TASK GOAL – Gather every line of the material below that contains the word "should", and copy each one out in full.

GIVEN RECORDS –
=======

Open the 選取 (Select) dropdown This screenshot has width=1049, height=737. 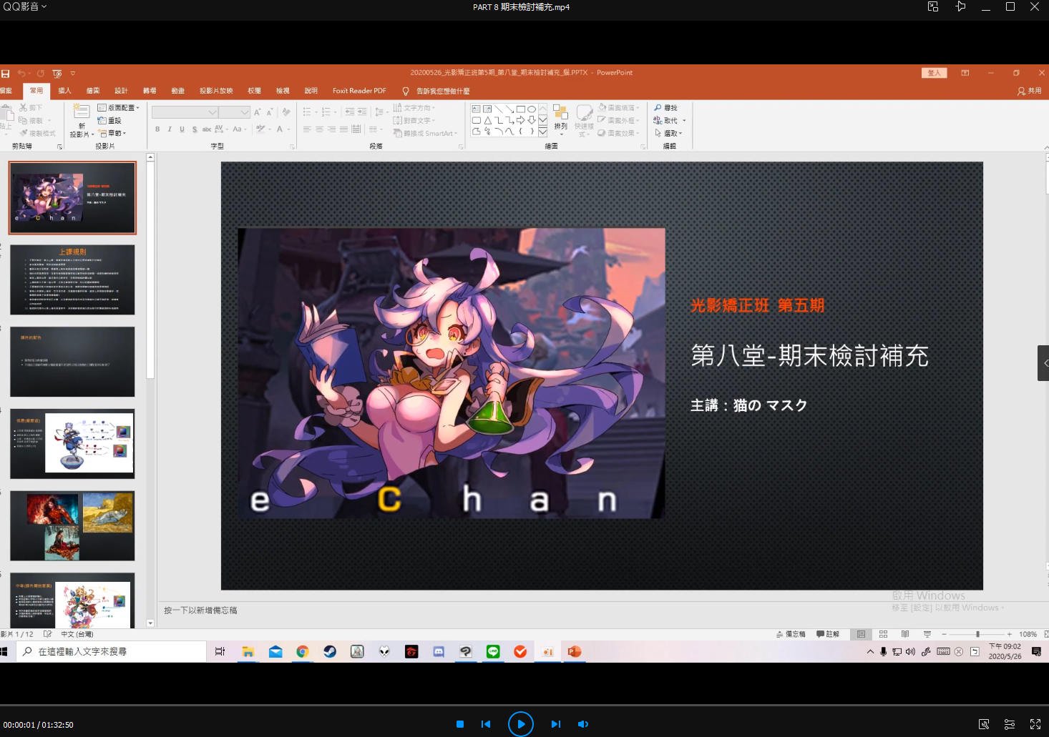pos(670,133)

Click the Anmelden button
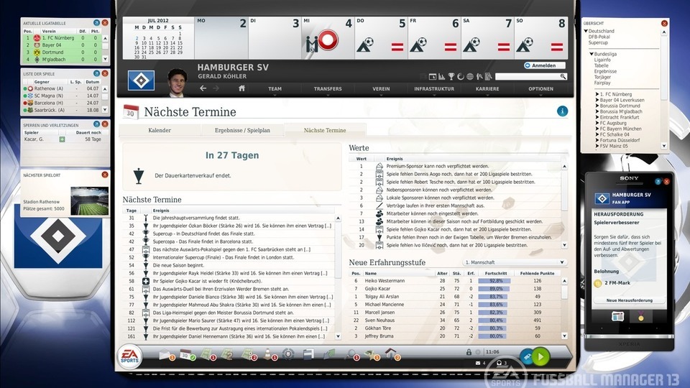point(544,65)
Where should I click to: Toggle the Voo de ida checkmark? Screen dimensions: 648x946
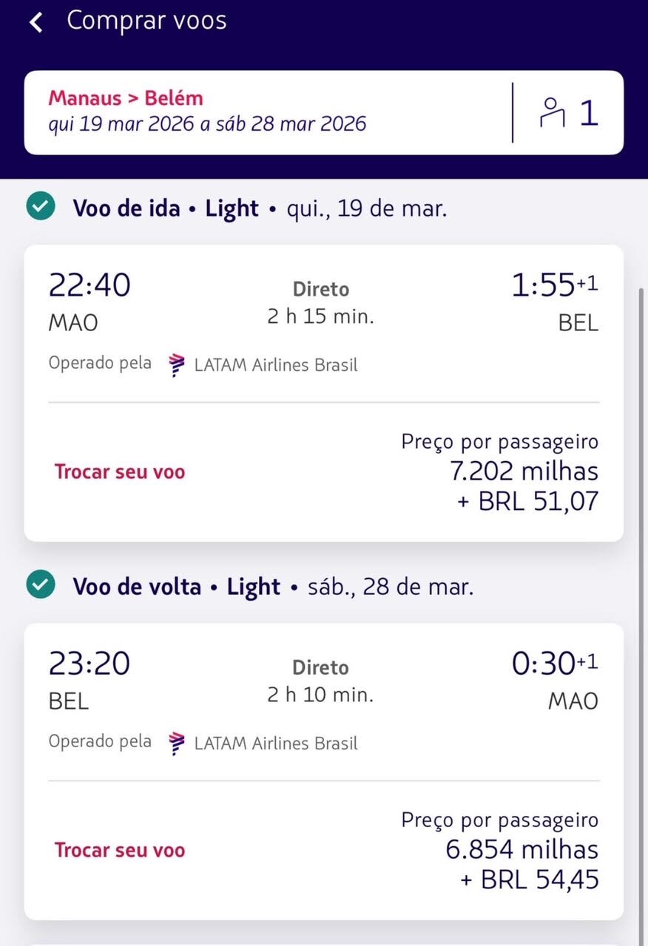point(40,208)
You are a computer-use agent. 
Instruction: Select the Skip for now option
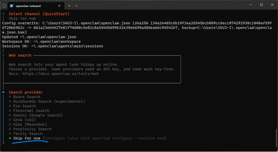tap(27, 138)
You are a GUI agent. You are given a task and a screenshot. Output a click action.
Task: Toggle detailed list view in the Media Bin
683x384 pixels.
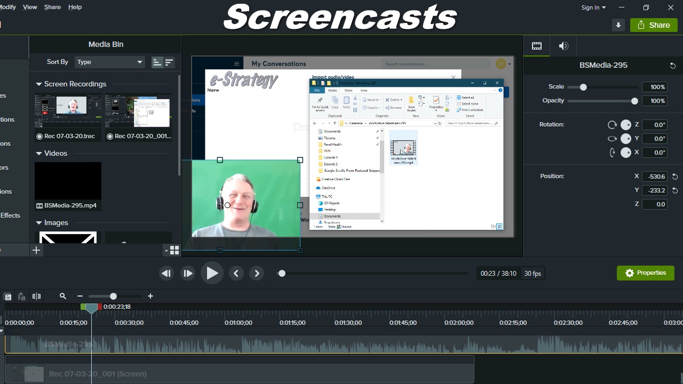[169, 62]
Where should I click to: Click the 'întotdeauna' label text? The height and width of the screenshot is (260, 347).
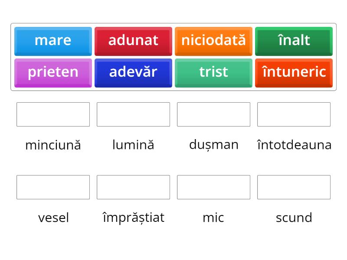(294, 145)
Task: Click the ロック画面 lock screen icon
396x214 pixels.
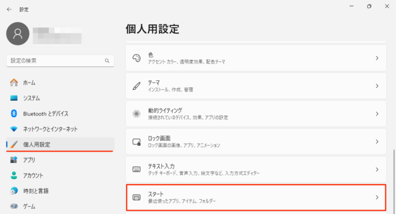Action: click(x=136, y=142)

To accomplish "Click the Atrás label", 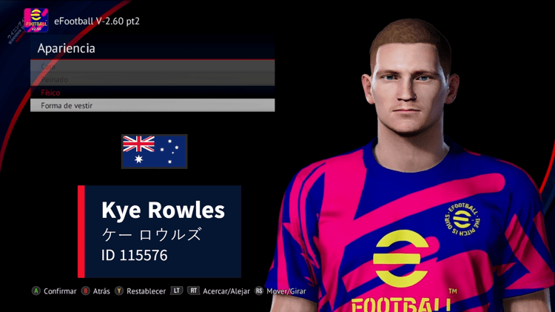I will coord(101,291).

=======

TASK ANSWER –
Where should I click to: Toggle the Voo de ida checkmark? Screen dimensions: 648x946
Where should I click to: Click the 'întotdeauna' label text? The height and width of the screenshot is (260, 347).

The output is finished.